## YOUR OBJECTIVE
When you copy the entries, keep every word exactly as it stands.

[THE RECORDS Boundary: Start]

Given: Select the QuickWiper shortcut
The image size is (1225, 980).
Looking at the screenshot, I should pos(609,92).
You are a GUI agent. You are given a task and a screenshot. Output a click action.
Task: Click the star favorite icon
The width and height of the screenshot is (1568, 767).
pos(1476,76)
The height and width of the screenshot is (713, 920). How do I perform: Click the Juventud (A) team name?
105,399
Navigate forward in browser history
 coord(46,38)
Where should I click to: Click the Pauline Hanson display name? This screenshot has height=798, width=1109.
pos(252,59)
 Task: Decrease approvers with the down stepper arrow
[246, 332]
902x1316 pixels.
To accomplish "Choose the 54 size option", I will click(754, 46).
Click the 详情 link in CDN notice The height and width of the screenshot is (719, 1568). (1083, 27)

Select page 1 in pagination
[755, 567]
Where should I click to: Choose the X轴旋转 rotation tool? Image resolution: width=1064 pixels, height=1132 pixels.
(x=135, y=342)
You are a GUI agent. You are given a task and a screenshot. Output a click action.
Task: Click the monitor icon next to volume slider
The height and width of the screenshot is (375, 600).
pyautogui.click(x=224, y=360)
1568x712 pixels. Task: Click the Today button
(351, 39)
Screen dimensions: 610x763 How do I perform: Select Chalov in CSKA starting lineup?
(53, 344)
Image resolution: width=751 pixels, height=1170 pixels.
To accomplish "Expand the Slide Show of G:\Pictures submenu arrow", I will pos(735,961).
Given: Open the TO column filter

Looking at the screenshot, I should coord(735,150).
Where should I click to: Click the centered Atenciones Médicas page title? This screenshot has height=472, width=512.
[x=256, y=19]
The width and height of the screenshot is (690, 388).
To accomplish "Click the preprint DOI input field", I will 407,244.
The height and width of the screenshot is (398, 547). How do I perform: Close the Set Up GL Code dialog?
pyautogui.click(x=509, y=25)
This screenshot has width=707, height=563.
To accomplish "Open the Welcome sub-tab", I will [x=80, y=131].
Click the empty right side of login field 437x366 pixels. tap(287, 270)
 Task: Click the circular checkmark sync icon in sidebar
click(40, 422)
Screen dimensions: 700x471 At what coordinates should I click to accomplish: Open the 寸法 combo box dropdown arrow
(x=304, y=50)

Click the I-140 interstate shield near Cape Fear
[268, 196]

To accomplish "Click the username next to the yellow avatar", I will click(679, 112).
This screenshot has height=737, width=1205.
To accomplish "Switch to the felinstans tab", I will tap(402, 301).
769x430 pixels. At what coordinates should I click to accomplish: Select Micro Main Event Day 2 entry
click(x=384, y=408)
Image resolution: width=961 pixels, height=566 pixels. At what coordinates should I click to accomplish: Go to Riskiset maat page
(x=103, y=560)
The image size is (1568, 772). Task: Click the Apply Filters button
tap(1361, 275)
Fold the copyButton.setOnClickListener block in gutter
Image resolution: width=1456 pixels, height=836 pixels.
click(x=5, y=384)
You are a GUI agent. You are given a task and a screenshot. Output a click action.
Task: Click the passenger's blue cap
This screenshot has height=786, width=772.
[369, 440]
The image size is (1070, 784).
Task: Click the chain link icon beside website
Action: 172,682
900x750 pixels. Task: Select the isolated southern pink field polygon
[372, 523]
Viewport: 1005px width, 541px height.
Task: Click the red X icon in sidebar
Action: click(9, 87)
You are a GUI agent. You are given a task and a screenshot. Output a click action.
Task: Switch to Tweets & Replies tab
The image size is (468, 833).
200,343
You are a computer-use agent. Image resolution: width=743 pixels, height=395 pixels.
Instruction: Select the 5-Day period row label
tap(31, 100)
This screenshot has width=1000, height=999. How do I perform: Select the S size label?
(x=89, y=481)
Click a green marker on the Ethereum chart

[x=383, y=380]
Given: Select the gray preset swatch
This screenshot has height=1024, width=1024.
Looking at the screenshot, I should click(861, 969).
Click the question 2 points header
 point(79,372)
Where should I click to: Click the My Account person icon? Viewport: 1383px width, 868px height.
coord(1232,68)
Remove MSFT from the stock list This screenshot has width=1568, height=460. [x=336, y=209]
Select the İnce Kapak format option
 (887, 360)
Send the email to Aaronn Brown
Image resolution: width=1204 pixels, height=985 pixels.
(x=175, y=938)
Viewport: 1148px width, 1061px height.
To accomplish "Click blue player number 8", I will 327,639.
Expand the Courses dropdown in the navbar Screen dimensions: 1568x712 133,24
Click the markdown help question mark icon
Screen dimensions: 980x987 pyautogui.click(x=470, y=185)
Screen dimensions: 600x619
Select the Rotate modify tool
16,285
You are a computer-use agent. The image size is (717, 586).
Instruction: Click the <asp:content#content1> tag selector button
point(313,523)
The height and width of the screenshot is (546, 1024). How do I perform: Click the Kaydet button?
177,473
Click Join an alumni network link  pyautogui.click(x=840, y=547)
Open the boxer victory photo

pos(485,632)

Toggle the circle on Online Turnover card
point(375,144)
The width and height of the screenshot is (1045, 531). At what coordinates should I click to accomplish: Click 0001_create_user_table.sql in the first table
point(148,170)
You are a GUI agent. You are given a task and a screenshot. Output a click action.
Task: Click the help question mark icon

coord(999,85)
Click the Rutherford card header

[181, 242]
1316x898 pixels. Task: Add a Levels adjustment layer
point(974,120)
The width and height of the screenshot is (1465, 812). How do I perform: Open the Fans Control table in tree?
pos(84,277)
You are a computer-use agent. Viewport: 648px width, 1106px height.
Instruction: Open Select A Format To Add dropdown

[THE RECORDS Boundary: End]

## WRITTEN REPLY
Given: Select the QuickWiper shortcut
The image size is (1225, 980).
Looking at the screenshot, I should pos(609,92).
You are a GUI agent. You are given a task and a screenshot. Output a click action.
Task: Click the star favorite icon
The width and height of the screenshot is (1568, 767).
pos(1476,76)
The height and width of the screenshot is (713, 920). How do I perform: Click the Juventud (A) team name?
105,399
Navigate forward in browser history
 coord(46,38)
Where should I click to: Click the Pauline Hanson display name? This screenshot has height=798, width=1109.
pos(252,59)
 Task: Decrease approvers with the down stepper arrow
[246, 332]
902x1316 pixels.
To accomplish "Choose the 54 size option", I will click(754, 46).
Click the 详情 link in CDN notice The height and width of the screenshot is (719, 1568). (1083, 27)

Select page 1 in pagination
[755, 567]
Where should I click to: Choose the X轴旋转 rotation tool? Image resolution: width=1064 pixels, height=1132 pixels.
(x=135, y=342)
You are a GUI agent. You are given a task and a screenshot. Output a click action.
Task: Click the monitor icon next to volume slider
The height and width of the screenshot is (375, 600).
pyautogui.click(x=224, y=360)
1568x712 pixels. Task: Click the Today button
(351, 39)
Screen dimensions: 610x763 How do I perform: Select Chalov in CSKA starting lineup?
(53, 344)
Image resolution: width=751 pixels, height=1170 pixels.
To accomplish "Expand the Slide Show of G:\Pictures submenu arrow", I will pos(735,961).
Given: Open the TO column filter

Looking at the screenshot, I should coord(735,150).
Where should I click to: Click the centered Atenciones Médicas page title? This screenshot has height=472, width=512.
[x=256, y=19]
The width and height of the screenshot is (690, 388).
To accomplish "Click the preprint DOI input field", I will 407,244.
The height and width of the screenshot is (398, 547). How do I perform: Close the Set Up GL Code dialog?
pyautogui.click(x=509, y=25)
This screenshot has width=707, height=563.
To accomplish "Open the Welcome sub-tab", I will [x=80, y=131].
Click the empty right side of login field 437x366 pixels. tap(287, 270)
 Task: Click the circular checkmark sync icon in sidebar
click(40, 422)
Screen dimensions: 700x471 At what coordinates should I click to accomplish: Open the 寸法 combo box dropdown arrow
(x=304, y=50)

Click the I-140 interstate shield near Cape Fear
[268, 196]

To accomplish "Click the username next to the yellow avatar", I will click(679, 112).
This screenshot has height=737, width=1205.
To accomplish "Switch to the felinstans tab", I will tap(402, 301).
769x430 pixels. At what coordinates should I click to accomplish: Select Micro Main Event Day 2 entry
click(x=384, y=408)
Image resolution: width=961 pixels, height=566 pixels. At what coordinates should I click to accomplish: Go to Riskiset maat page
(x=103, y=560)
The image size is (1568, 772). Task: Click the Apply Filters button
tap(1361, 275)
Fold the copyButton.setOnClickListener block in gutter
Image resolution: width=1456 pixels, height=836 pixels.
click(x=5, y=384)
You are a GUI agent. You are given a task and a screenshot. Output a click action.
Task: Click the passenger's blue cap
This screenshot has height=786, width=772.
[369, 440]
The image size is (1070, 784).
Task: Click the chain link icon beside website
Action: 172,682
900x750 pixels. Task: Select the isolated southern pink field polygon
[372, 523]
Viewport: 1005px width, 541px height.
Task: Click the red X icon in sidebar
Action: click(9, 87)
You are a GUI agent. You are given a task and a screenshot. Output a click action.
Task: Switch to Tweets & Replies tab
The image size is (468, 833).
200,343
You are a computer-use agent. Image resolution: width=743 pixels, height=395 pixels.
Instruction: Select the 5-Day period row label
tap(31, 100)
This screenshot has width=1000, height=999. How do I perform: Select the S size label?
(x=89, y=481)
Click a green marker on the Ethereum chart

[x=383, y=380]
Given: Select the gray preset swatch
This screenshot has height=1024, width=1024.
Looking at the screenshot, I should click(861, 969).
Click the question 2 points header
 point(79,372)
Where should I click to: Click the My Account person icon? Viewport: 1383px width, 868px height.
coord(1232,68)
Remove MSFT from the stock list This screenshot has width=1568, height=460. [x=336, y=209]
Select the İnce Kapak format option
 (887, 360)
Send the email to Aaronn Brown
Image resolution: width=1204 pixels, height=985 pixels.
(x=175, y=938)
Viewport: 1148px width, 1061px height.
To accomplish "Click blue player number 8", I will 327,639.
Expand the Courses dropdown in the navbar Screen dimensions: 1568x712 133,24
Click the markdown help question mark icon
Screen dimensions: 980x987 pyautogui.click(x=470, y=185)
Screen dimensions: 600x619
Select the Rotate modify tool
16,285
You are a computer-use agent. The image size is (717, 586).
Instruction: Click the <asp:content#content1> tag selector button
point(313,523)
The height and width of the screenshot is (546, 1024). How do I perform: Click the Kaydet button?
177,473
Click Join an alumni network link  pyautogui.click(x=840, y=547)
Open the boxer victory photo

pos(485,632)

Toggle the circle on Online Turnover card
point(375,144)
The width and height of the screenshot is (1045, 531). At what coordinates should I click to accomplish: Click 0001_create_user_table.sql in the first table
point(148,170)
You are a GUI agent. You are given a task and a screenshot. Output a click action.
Task: Click the help question mark icon

coord(999,85)
Click the Rutherford card header

[181, 242]
1316x898 pixels. Task: Add a Levels adjustment layer
point(974,120)
The width and height of the screenshot is (1465, 812). How do I perform: Open the Fans Control table in tree?
pos(84,277)
You are a computer-use agent. Viewport: 648px width, 1106px height.
Instruction: Open Select A Format To Add dropdown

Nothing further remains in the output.